Loan Push to Realty: Bankers’, developers’ ‘once more’ chorus for the teasers gain traction

State Bank of India’s demand to bring back teaser loan products has generated a lot of excitement among developers who are saying that the move will not only revive demand in the real estate segment, but will also bolster the overall economy due to spiral effect.

By: | Published: August 29, 2015 4:55 PM
real estate

Teaser-rate loans are multi-year loans that bear low monthly repayment in the initial two-three years. (Source: IE)

State Bank of India’s demand to bring back teaser loan products has generated a lot of excitement among developers who are saying that the move will not only revive demand in the real estate segment, but will also bolster the overall economy due to spiral effect. However, they gave a thumbs down to the Reserve Bank of India’s suggestion that the property prices should be slashed to boost demand.

“Property prices are already below cost. There is absolutely no way prices can be brought down. There is no bubble in the sector. Average cost of land and construction have gone up. The prices at which properties are selling hardly covers the cost, where will the margin to reduce price come from? The RBI should try to understand and take into account the cost involved — floor space index cost, administrative cost, construction cost etc. There seems to be no consideration for these aspects,” Navin Raheja, CMD, Raheja Developers, told The Indian Express. He said that the SBI’s demand to bring back teaser loans will go a long way in bolstering the demand.

Last week, SBI chairman Arundhati Bhattacharya had told RBI Governor Raghuram Rajan that given the fact that the real estate stock is at two-year high and the sector has lowest non-performing assets, teaser loans could be allowed to revive demand, the way it was done post the crisis in 2008. Bhattacharya claimed that it had helped the demand improve.

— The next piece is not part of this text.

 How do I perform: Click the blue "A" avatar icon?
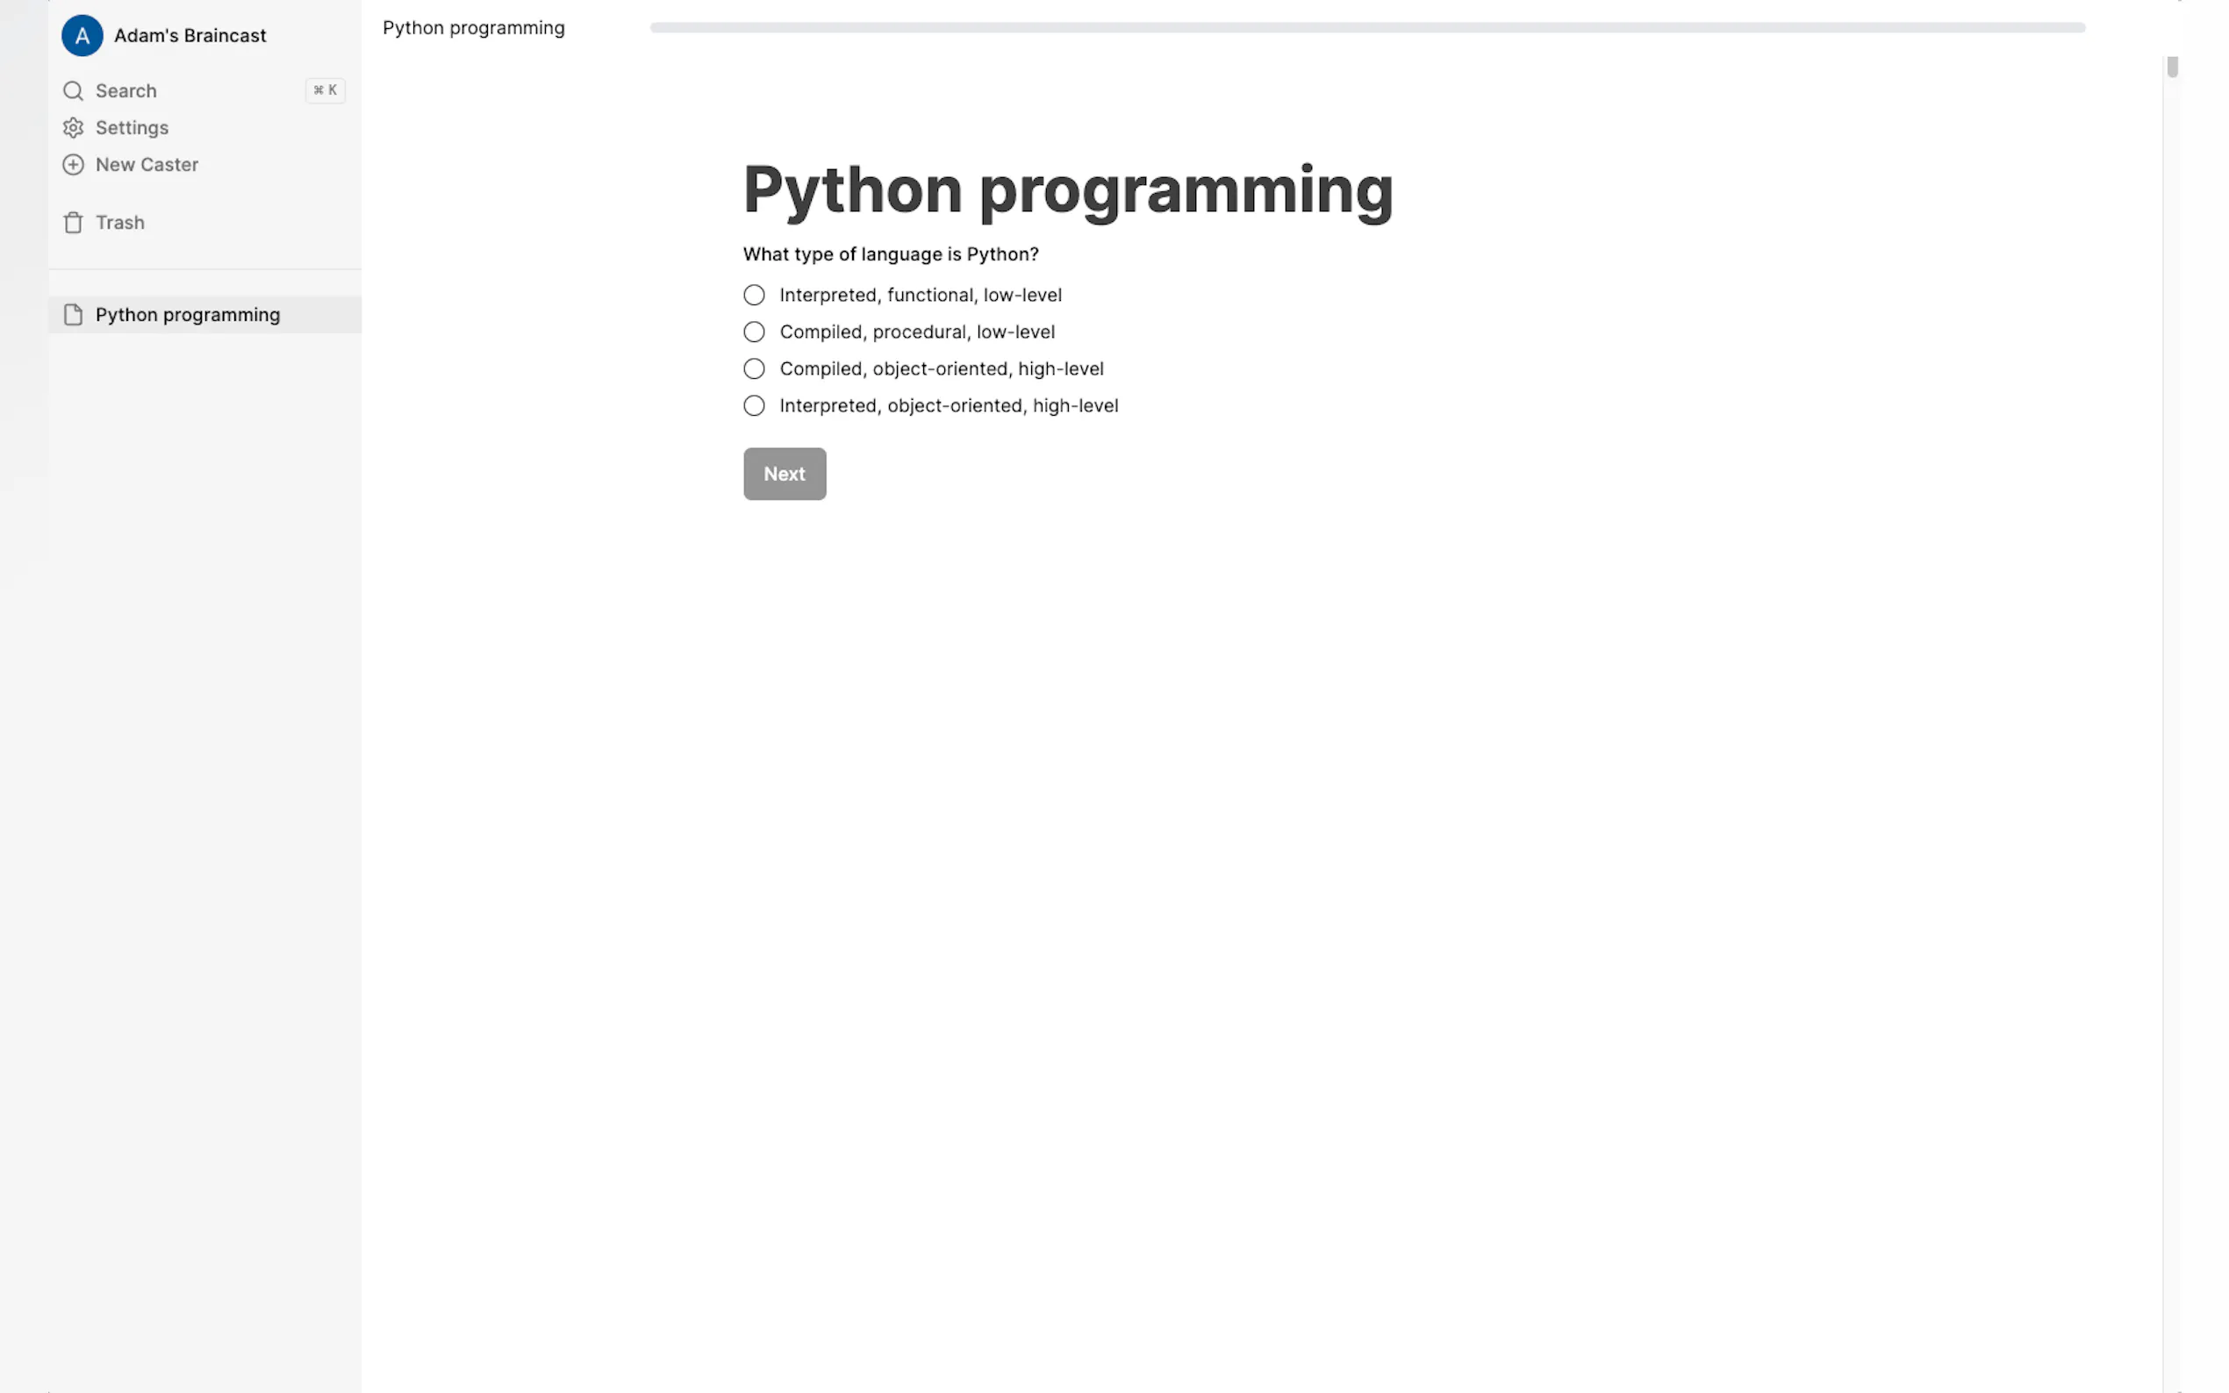click(x=82, y=36)
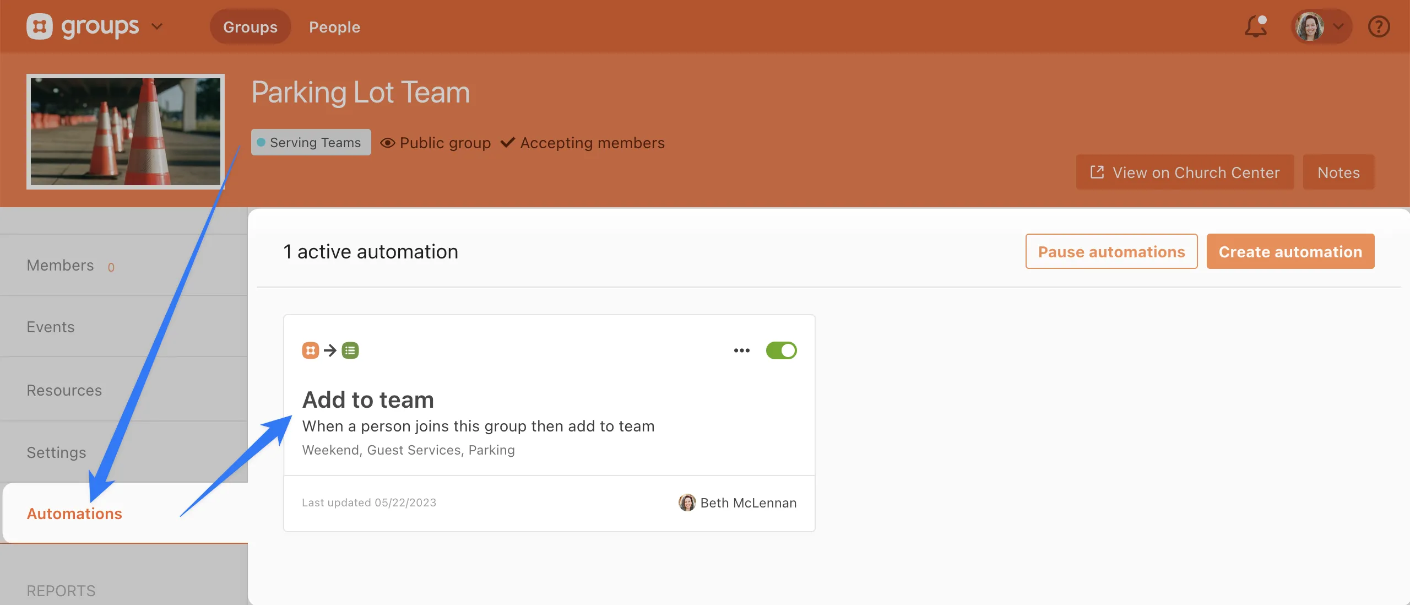
Task: Disable the Add to team automation toggle
Action: [x=781, y=350]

Teaser-rate loans are multi-year loans that bear low monthly repayment in the initial two-three years. In India, banks were offering a fixed rate of interest in the first few years and a floating rate, which would be the prevailing rate of interest on a home loan, for the remaining tenure of it. Banks had withdrawn it after the RBI expressed concerns over it.

The suggestion, however, did not find favour with the RBI Governor who said that the sector will get a boost if developers slashed prices.

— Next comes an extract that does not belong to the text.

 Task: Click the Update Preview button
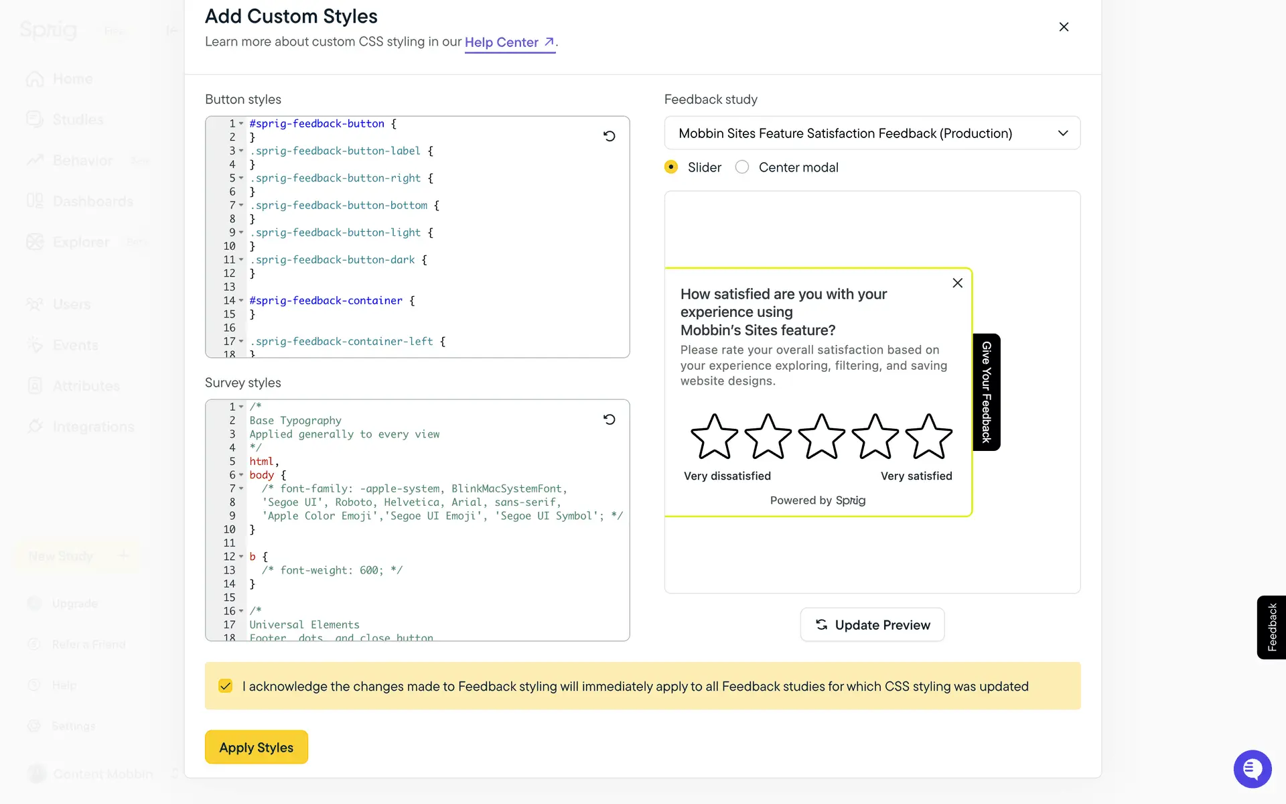click(x=872, y=624)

While agreeing with the SBI’s demand, sectoral experts cautioned that without the price correction of “overpriced inventories”, the demand is unlikely to go up.

In fact the combination of teaser rates and low property prices is needed to revive the sector, which has over 7,00,000 unsold inventory piled up.

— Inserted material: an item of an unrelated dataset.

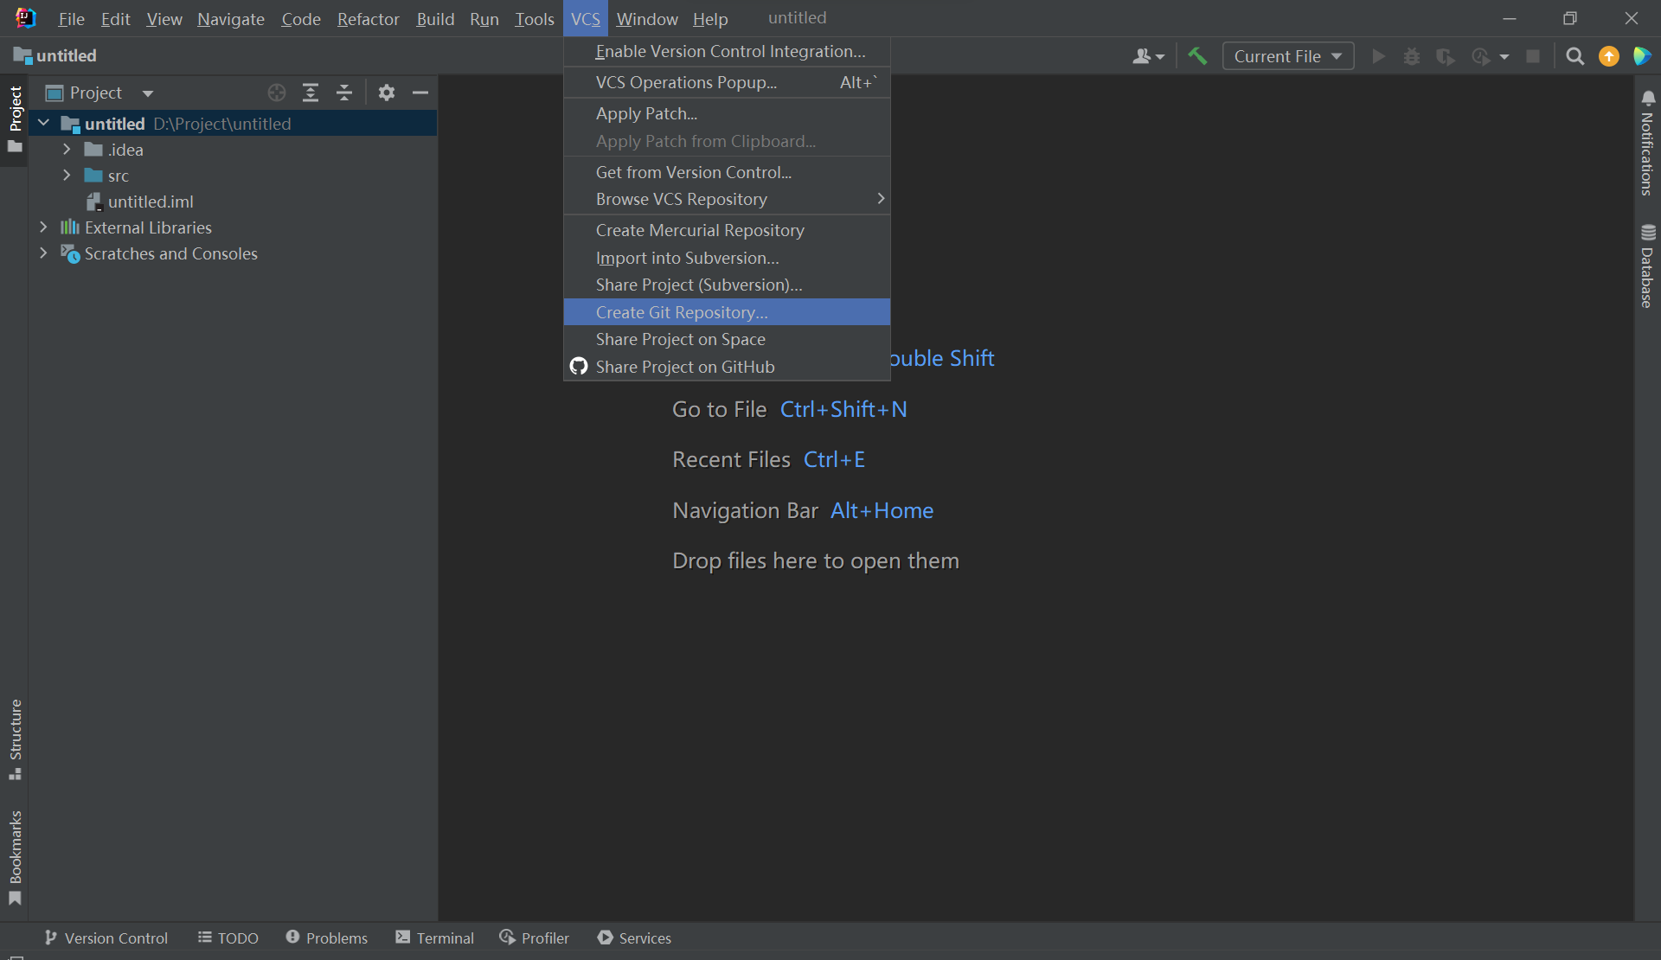1661x960 pixels.
Task: Click the Collapse All icon in Project panel
Action: coord(344,93)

“If you want to bring some respite to the ruling pressure on residential property, the conservative approach of the RBI on the interest rate has to change. The median lending rate has come down only by 30-35 basis points (bps) while the RBI has cut rate by 75 bps so far. The policy rate is being governed by inflation expectations and not actual inflation. Whatever has been done so far, more transmission needs to be done of the rate cut,” Samantak Das, chief economist, Knight Frank India, said.

He added that the unsold inventory at various stages of construction is largely due to lack of confidence of consumers on economic stability, concerns about developers finishing projects on time, and highly overpriced inventories.

“Price rationalisation is important for respite. Interest rate cut and price cut along with confidence of consumer is important for the sector to take off. Prices should not be more than 4-4.5 per cent times of the income in top eight cities,” Das added.

Anuj Puri, country head, JLL India, however, said that the scope of reducing property prices is only in the luxury segment and not in mid or affordable range. “Teaser loans should be brought back as it will bring a different kind of energy in the sector. Mid-segment sale is not happening because EMIs are very high. It needs to be brought down to 6-7 per cent from the current 10.5 per cent for the demand to actually pick-up,” Puri said.

However, developers believe the sales are not happening due to tardy economic revival.

The CMD of Raheja Developers said that inventory sale was not happening due to unavailability of disposable income with people to pay for instalments.

“There has been no increase in their income, there are no jobs and more than 55 crore youth are either underemployed or unemployed. The segment that will buy the house does not have income and that is why there is inventory pile-up,” Raheja said emphasising that for the real estate sector to grow, there is a need to relax norms for floor-area ratio and allow the industry to grow vertically, like other developed countries, without paying extra for the land.

For some time, as per the SBI’s suggestion, interest rates must be reduced substantially by subvention or such schemes so that people come forward to buy houses, he said.

“The economy can grow only when you hand-hold the real estate sector because it supports more than 200 industries. Central bank should handhold banks to help the real estate sector,” Rajeha added.